**What to do**
Reproduce the part of the letter on ignorance of Auschwitz that begins at the words "Ignorance of Auschwitz" and stops after "this can occur.".

**Excerpted text**
══════

Ignorance of Auschwitz is no surprise
Re NDP candidate’s lack of knowledge on Auschwitz unexplainable, Sept. 26
While I fully share Heather Mallick’s disappointment about Alex Johnstone’s lack of knowledge about Auschwitz, I do not share her shock that this can occur.
I spent 37 years trying to teach sociology to U of T students who had little or no knowledge of any major historical events, recent or ancient. It was enormously frustrating trying to teach the history of social movements to students whose historical knowledge was almost nonexistent. How can one possibly explain labour or women’s movements, or even the very idea of human freedom and its social consequences, without solid historical knowledge?
We live in a province that requires only one history course in a student’s entire high school career. The course is supposed to cover Canadian history, but I guess what occurred in Germany during the Second World War wasn’t considered part of that course. In fact, it should be in high school that students are required to study a wide range of human history and that would require at least one course in each of the four years of enrolment.

══════

**Material supplied**
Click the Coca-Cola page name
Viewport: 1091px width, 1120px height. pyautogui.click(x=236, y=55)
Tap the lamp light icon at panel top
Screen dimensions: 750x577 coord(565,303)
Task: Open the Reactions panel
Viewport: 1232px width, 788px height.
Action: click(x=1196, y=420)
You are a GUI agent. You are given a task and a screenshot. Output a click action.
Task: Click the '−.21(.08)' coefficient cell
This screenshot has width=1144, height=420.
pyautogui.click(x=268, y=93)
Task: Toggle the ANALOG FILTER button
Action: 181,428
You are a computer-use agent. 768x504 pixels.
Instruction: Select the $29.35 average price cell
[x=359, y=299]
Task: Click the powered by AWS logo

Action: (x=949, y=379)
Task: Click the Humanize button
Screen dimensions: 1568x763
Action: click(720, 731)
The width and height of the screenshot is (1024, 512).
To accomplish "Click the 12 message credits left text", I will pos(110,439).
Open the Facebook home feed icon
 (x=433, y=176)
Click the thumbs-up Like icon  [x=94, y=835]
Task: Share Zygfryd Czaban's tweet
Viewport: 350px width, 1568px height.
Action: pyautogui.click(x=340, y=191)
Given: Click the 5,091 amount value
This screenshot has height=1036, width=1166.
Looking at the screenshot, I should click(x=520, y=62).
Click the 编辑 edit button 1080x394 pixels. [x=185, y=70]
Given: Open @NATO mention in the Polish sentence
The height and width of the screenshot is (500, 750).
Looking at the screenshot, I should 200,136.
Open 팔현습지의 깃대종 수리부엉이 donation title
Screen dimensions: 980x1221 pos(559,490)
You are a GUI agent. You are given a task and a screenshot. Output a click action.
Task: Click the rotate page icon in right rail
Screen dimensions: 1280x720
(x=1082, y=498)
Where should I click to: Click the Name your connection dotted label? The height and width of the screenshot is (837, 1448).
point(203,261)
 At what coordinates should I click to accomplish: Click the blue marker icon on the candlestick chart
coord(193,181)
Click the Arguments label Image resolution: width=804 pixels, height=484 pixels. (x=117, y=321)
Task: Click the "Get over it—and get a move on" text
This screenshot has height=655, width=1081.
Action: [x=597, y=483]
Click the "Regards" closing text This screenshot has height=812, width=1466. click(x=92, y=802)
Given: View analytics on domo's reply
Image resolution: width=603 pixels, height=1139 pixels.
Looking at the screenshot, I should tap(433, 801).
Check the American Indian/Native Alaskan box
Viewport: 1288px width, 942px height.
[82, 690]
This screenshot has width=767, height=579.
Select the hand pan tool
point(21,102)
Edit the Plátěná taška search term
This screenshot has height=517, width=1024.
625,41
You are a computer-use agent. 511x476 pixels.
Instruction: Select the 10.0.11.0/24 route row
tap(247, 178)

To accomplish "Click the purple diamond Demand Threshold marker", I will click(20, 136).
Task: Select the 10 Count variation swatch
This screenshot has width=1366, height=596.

══════

**Output for this exercise**
Ignorance of Auschwitz is no surprise
Re NDP candidate’s lack of knowledge on Auschwitz unexplainable, Sept. 26
While I fully share Heather Mallick’s disappointment about Alex Johnstone’s lack of knowledge about Auschwitz, I do not share her shock that this can occur.